Rest assured, my point was not to argue that the resolution was a good idea, nor that I would have voted for it.
Rather, I am arguing that the vote was not egregious, requiring Democrats to blackball all those who voted for it. In fact, 29 Democratic Senators voted for it, only 21 opposed (plus one Republican and Jeffords).
I'm very interested in foreign policy and security issues, but am not prepared to make the 2004 election a referendum on the war. Highly motivated anti-war Democrats and Greens would vote with you and me, but I'm not at all confident that the American public would agree. What if there's another horrible terrorist attack late next summer or early next fall?
Put simply, the opposition to Bush and the Republican Congress needs to be united and cannot afford to disqualify fine (perhaps even exceptional) candidates based on a contestable interpretation of a particular vote.
In broad terms, Kerry is a progressive, certainly more so than the American electorate. On the specific question of Iraq he clearly disagreed with the Bush administration months before the war started -- and has continued to pursue this issue. The vote on the congressional resolution did not mean "please attack Iraq ASAP," even if mediots and Republicans spun it that way.
Note what I am not doing -- isolating Kucinich or any other candidate for potentially stupid positions they've held in the past. I suspect Kucinich scored lower than Kerry on every ADA voting analysis because he was pro-life until about 15 minutes ago. Do you want progressives to blackball him because of this past voting record? Given the real-world consequences of those votes, I suspect it left a lot of "blood on his hands," to use your phrase.

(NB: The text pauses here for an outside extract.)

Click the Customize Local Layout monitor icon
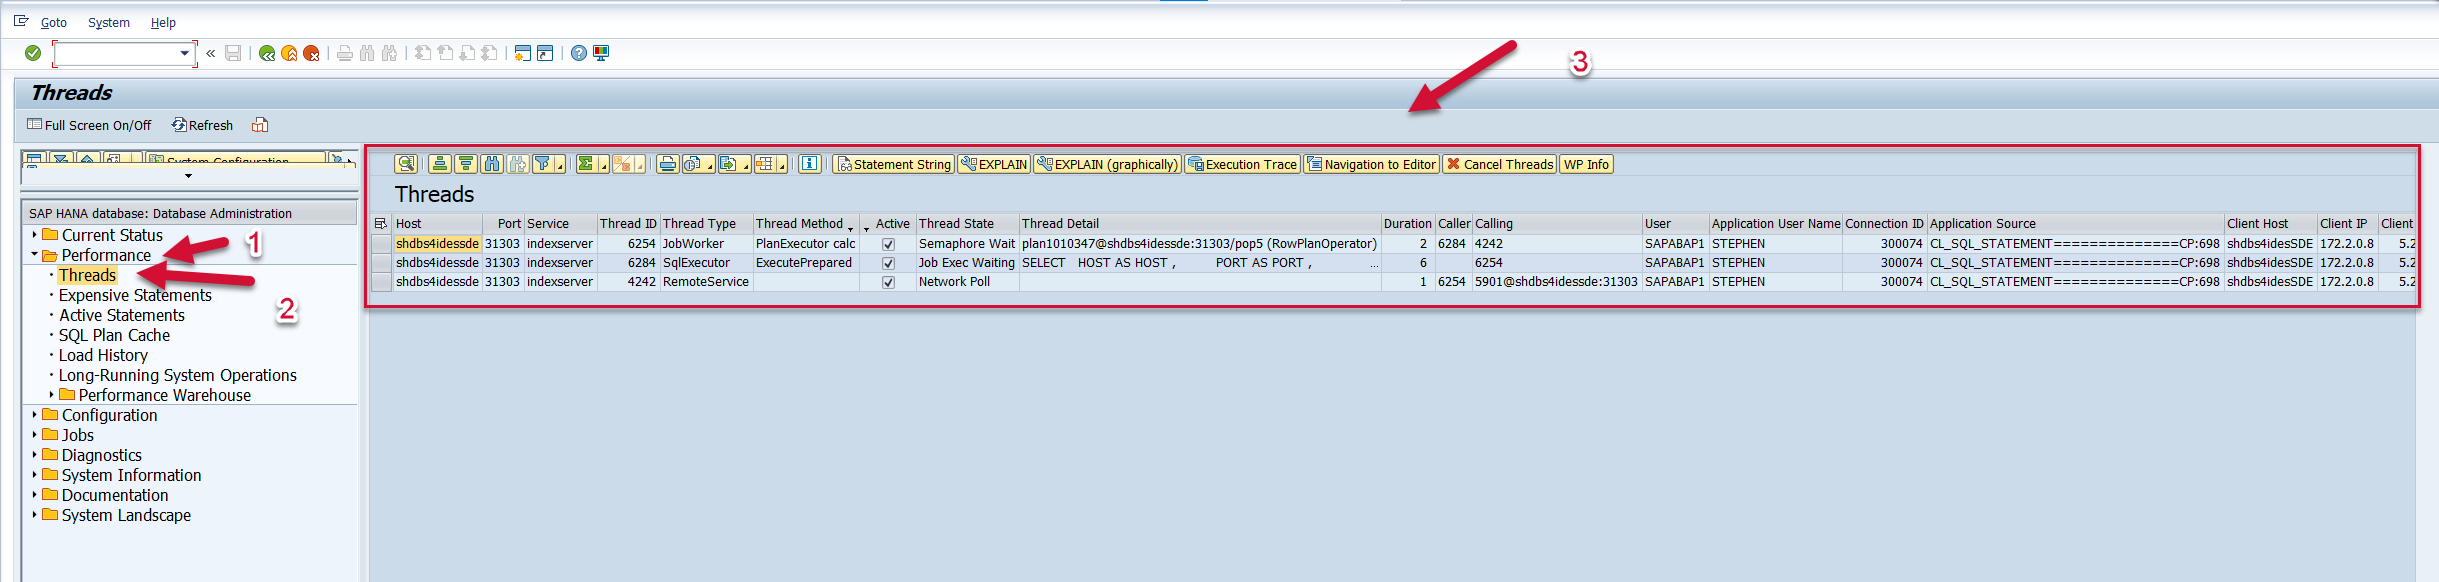The image size is (2439, 582). (601, 54)
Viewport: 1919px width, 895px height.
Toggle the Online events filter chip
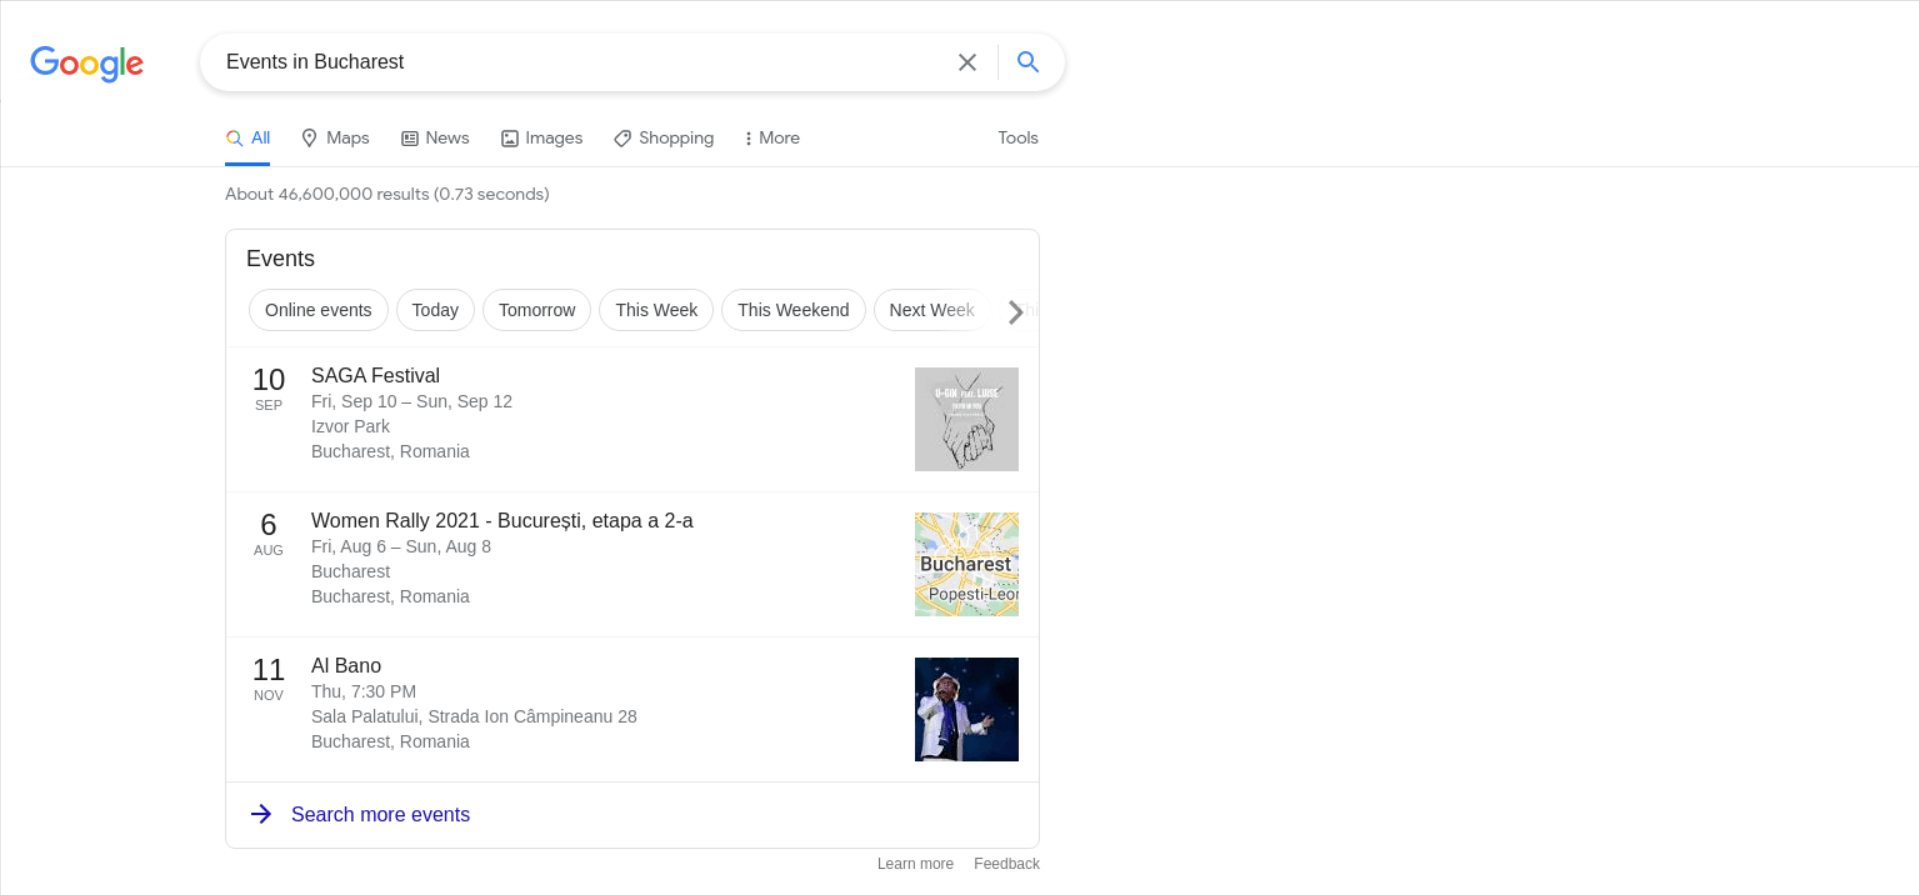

Bush must be defated. We can have reasonable debate about the viable alternatives without demonizing needed allies. I love the fact that Kucinich, Dean and other candidates are invigorating the Democratic left. Realistically, however, there are not enough votes in that group to win.
The center is also going to have to be invigorated -- and they are going to have to be convinced by smart reframing of issues.
Let's work on that problem.
Like it or not, Democrats are going to have to confront security issues in the campaign, and no one in the field is better positioned than Kerry -- a decorated war hero who was an outspoken anti-Vietnam leader. He's also been opposed to the Bush foreign policy consistently. He was NOT for war against Iraq. Had Congress been asked to sponsor a declaration of war in February or March 2003, I'm very confident Kerry would have voted no.You can see why I started this blog -- I had to spare my friends the lengthy emails.
The context clearly changed from October to March. UN inspectors were roaming Iraq uncontested and the IAEA had reported that Iraq almost surely did not have a nuclear program and that some of the intelligence was clearly wrong. Those are key distinctions "pro-war" Democrats HAVE MADE in contesting Bush's ongoing foreign policy.
....[another email of July 23 starts now]...
Actually, Iraq has long been on the nation's list of states sponsoring terror -- since the 1980s. There are historically only 7 states. And Iraq really did have WMD, including a nuclear program that was close to being operation in the early '90s. The past wasn't manufactured.
In 1998, Congress passed the Iraq Liberation Act calling for regime change. Kucinich, incidentally, voted for it.
Since there hadn't been any UN inspectors in Iraq from December 1998 until December 2003, there was fairly good reason to think they had at least chemical and biological weapons.
By February, however, that was less true as the inspectors could and did go anywhere.